Given text:
start
Aggregate operations on Azure Cosmos DB for Apache Cassandra tables from Spark
APPLIES TO: Cassandra
This article describes basic aggregation operations against Azure Cosmos DB for Apache Cassandra tables from Spark.
Note
Server-side filtering, and server-side aggregation is currently not supported in Azure Cosmos DB for Apache Cassandra.
API for Cassandra configuration
Set below spark configuration in your notebook cluster. It's one time activity.
//Connection-related
spark.cassandra.connection.host YOUR_ACCOUNT_NAME.cassandra.cosmosdb.azure.com
spark.cassandra.connection.port 10350
spark.cassandra.connection.ssl.enabled true
spark.cassandra.auth.username YOUR_ACCOUNT_NAME
spark.cassandra.auth.password YOUR_ACCOUNT_KEY
// if using Spark 2.x
// spark.cassandra.connection.factory com.microsoft.azure.cosmosdb.cassandra.CosmosDbConnectionFactory
//Throughput-related...adjust as needed
spark.cassandra.output.batch.size.rows 1
// spark.cassandra.connection.connections_per_executor_max 10 // Spark 2.x
spark.cassandra.connection.remoteConnectionsPerExecutor 10 // Spark 3.x
spark.cassandra.output.concurrent.writes 1000
spark.cassandra.concurrent.reads 512
spark.cassandra.output.batch.grouping.buffer.size 1000
spark.cassandra.connection.keep_alive_ms 600000000
Note
If you are using Spark 3.x, you do not need to install the Azure Cosmos DB helper and connection factory. You should also use remoteConnectionsPerExecutor
instead of connections_per_executor_max
for the Spark 3 connector (see above).
end
Tasks for this exercise:
(A) Write out the part of the Cosmos DB aggregation article starting with "Aggregate operations on" and going on through "one time activity.".
(B) Please translate this sentence from the Cosmos DB aggregation article into Spanish: "This article describes basic aggregation operations against Azure Cosmos DB for Apache Cassandra tables from Spark."
The rows after this text aren't needed for anything.

Supplied data:
start
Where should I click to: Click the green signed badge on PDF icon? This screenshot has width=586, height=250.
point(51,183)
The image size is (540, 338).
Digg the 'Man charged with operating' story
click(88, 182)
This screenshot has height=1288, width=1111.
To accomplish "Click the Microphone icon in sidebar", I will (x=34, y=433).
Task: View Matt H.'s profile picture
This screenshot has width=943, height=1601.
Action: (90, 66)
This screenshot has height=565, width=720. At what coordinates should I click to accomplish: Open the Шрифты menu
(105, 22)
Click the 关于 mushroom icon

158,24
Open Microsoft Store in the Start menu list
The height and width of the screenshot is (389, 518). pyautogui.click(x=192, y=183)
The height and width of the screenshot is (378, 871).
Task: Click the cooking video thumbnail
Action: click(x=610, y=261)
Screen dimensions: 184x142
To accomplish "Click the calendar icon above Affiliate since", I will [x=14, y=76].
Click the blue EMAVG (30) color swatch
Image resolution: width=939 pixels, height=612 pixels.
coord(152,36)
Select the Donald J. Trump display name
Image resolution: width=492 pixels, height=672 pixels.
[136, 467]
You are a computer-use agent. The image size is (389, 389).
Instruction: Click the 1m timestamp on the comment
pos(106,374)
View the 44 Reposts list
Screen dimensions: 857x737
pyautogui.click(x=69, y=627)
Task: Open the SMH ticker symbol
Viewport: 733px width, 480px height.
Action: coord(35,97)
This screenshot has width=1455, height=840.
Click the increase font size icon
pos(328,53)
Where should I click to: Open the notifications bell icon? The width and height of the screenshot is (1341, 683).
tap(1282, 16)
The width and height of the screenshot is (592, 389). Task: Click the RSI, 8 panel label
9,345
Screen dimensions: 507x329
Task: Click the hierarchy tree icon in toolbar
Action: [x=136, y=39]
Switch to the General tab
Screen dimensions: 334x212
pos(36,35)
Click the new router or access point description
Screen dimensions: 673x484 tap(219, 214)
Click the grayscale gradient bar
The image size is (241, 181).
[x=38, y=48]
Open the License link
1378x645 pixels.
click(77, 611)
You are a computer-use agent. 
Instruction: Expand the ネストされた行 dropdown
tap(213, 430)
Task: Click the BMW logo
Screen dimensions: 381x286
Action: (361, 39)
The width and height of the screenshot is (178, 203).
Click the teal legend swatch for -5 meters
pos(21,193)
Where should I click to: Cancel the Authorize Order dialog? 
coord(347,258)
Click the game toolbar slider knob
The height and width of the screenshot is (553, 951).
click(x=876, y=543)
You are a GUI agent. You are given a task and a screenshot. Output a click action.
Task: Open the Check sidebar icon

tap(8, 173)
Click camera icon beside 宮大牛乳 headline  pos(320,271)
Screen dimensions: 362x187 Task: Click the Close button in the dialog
end
Responses:
(A)
Aggregate operations on Azure Cosmos DB for Apache Cassandra tables from Spark
APPLIES TO: Cassandra
This article describes basic aggregation operations against Azure Cosmos DB for Apache Cassandra tables from Spark.
Note
Server-side filtering, and server-side aggregation is currently not supported in Azure Cosmos DB for Apache Cassandra.
API for Cassandra configuration
Set below spark configuration in your notebook cluster. It's one time activity.

(B) Este artículo describe las operaciones básicas de agregación sobre tablas de Azure Cosmos DB for Apache Cassandra desde Spark.